**The input**

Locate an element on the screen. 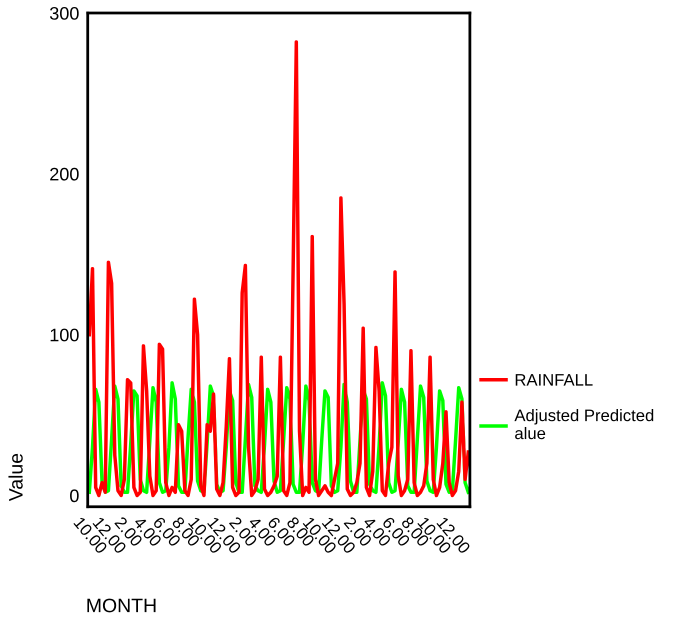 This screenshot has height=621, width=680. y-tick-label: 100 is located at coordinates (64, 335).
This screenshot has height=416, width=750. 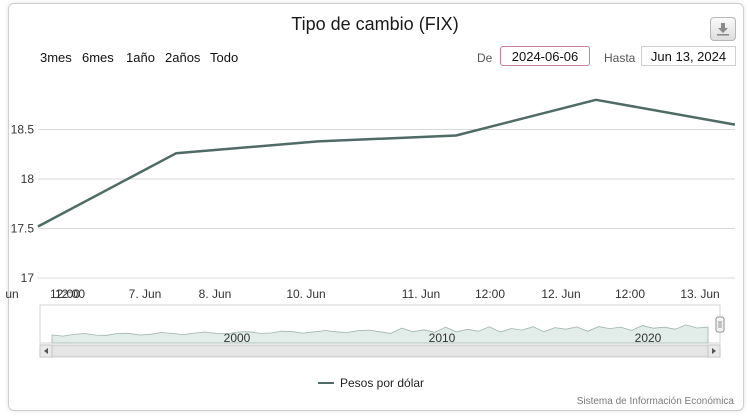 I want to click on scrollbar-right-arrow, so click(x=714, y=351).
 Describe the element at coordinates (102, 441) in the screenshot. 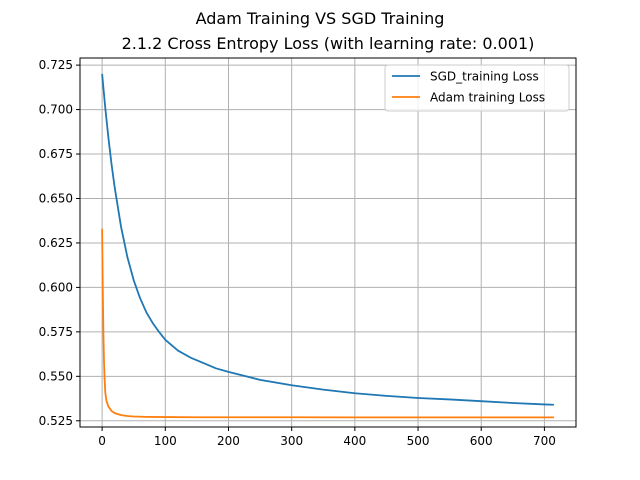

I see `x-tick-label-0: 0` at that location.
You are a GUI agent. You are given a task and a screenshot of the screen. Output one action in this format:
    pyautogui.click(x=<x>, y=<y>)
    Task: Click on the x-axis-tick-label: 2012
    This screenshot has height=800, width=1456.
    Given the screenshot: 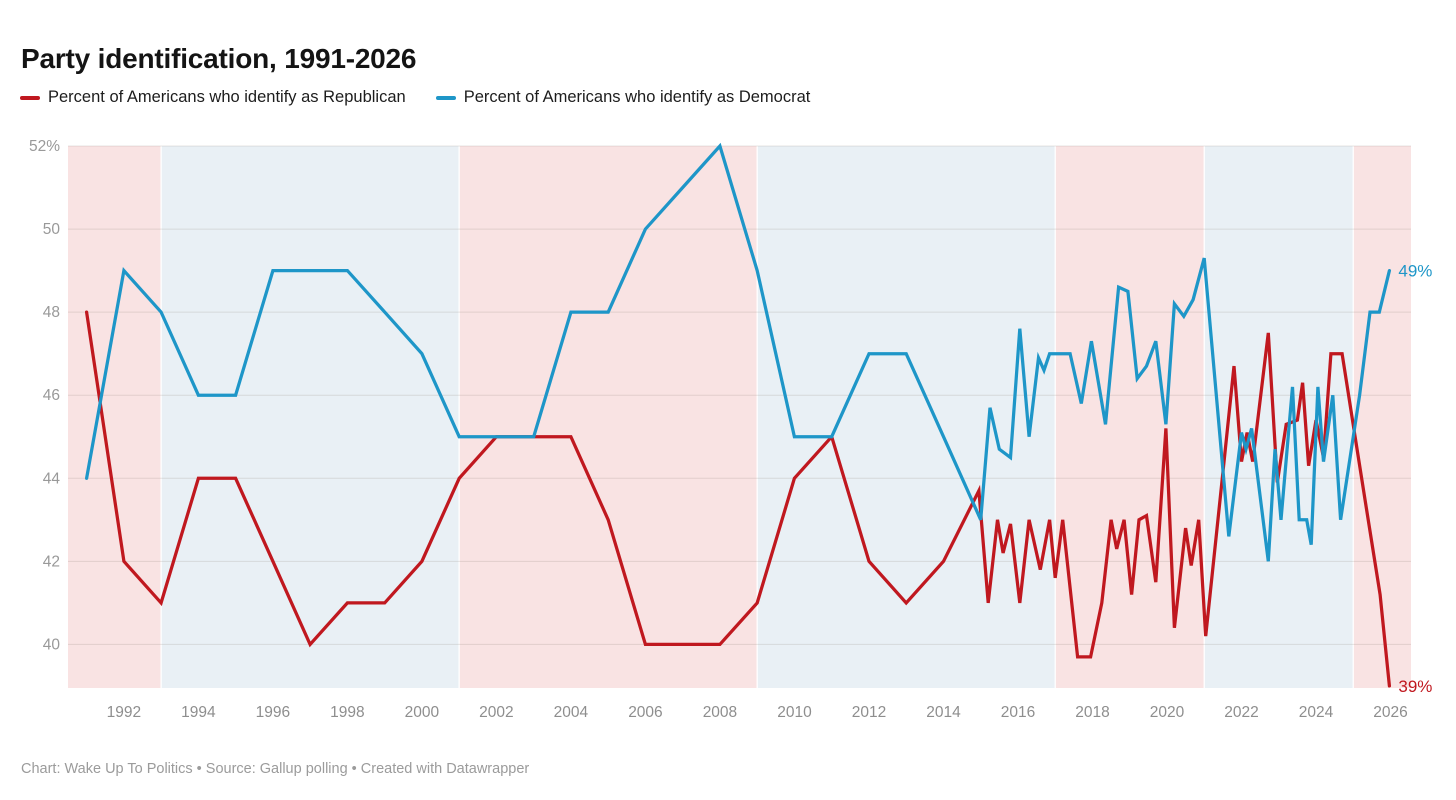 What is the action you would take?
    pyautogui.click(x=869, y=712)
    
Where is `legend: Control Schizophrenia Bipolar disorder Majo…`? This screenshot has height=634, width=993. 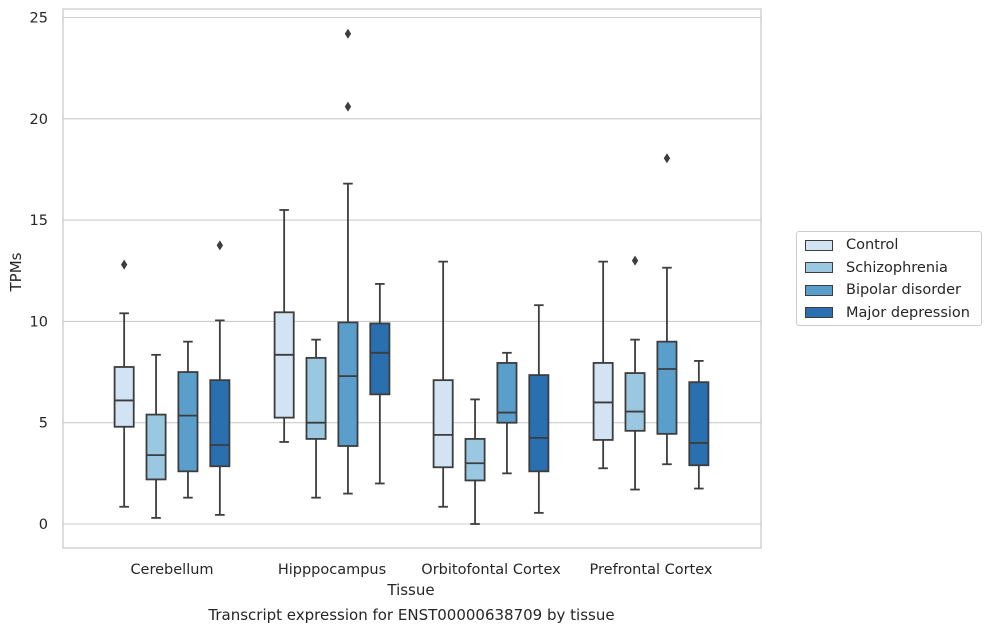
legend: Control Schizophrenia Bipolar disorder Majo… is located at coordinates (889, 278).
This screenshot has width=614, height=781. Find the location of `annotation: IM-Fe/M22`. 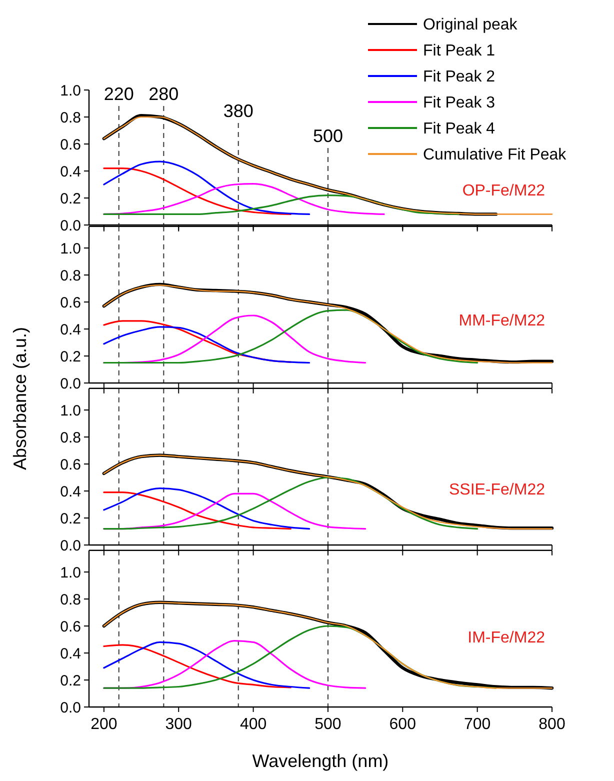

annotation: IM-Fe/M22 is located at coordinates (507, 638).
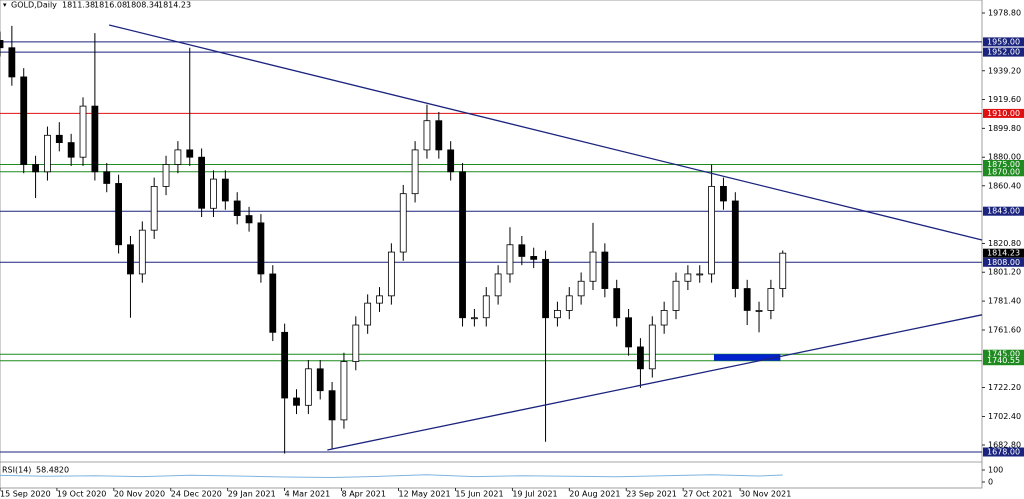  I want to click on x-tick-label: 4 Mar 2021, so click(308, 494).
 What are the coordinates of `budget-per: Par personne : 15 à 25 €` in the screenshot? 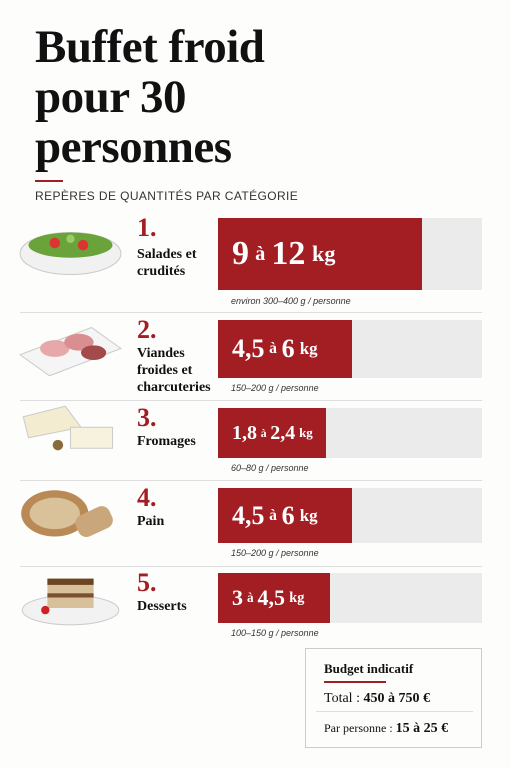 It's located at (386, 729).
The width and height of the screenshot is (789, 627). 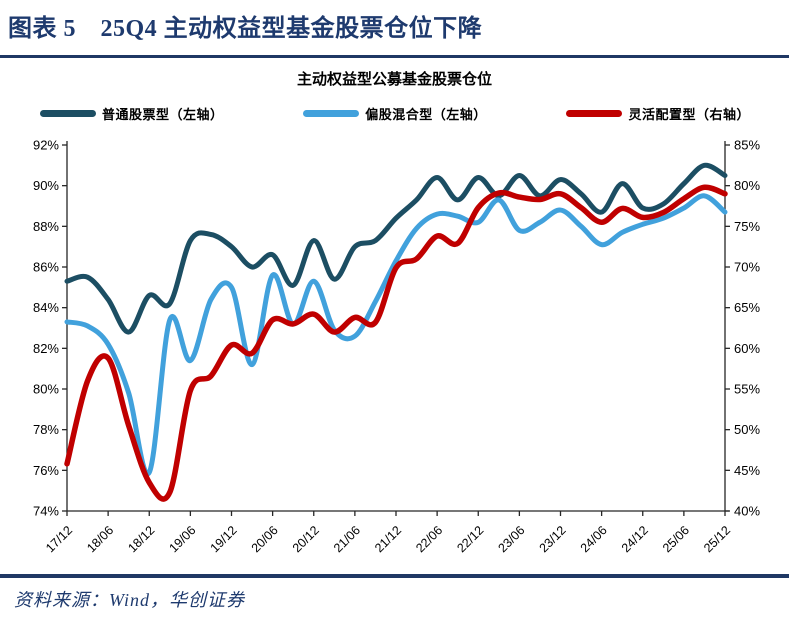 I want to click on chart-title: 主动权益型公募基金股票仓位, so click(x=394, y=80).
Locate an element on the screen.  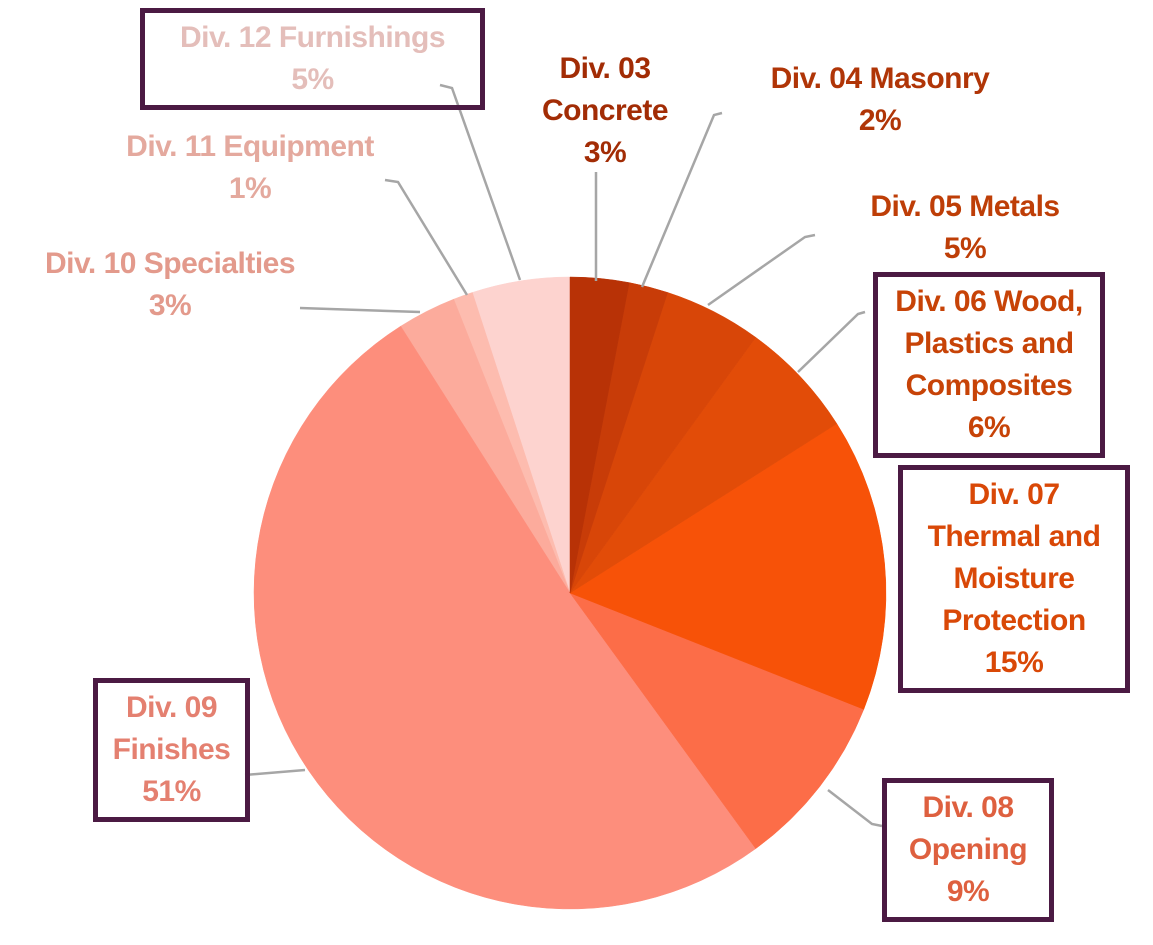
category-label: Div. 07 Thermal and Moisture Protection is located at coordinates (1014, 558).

**Instructions to follow**
Copy the records beginning at the line that contains "has height=634, width=993." and stopping after the line that contains "legend: Control Schizophrenia Bipolar disorder Majo… is", with "screenshot" changed to "image" and nothing else altered. Leave out the pictures.

**The completed task**
Where is `legend: Control Schizophrenia Bipolar disorder Majo…`? This image has height=634, width=993. 
legend: Control Schizophrenia Bipolar disorder Majo… is located at coordinates (889, 278).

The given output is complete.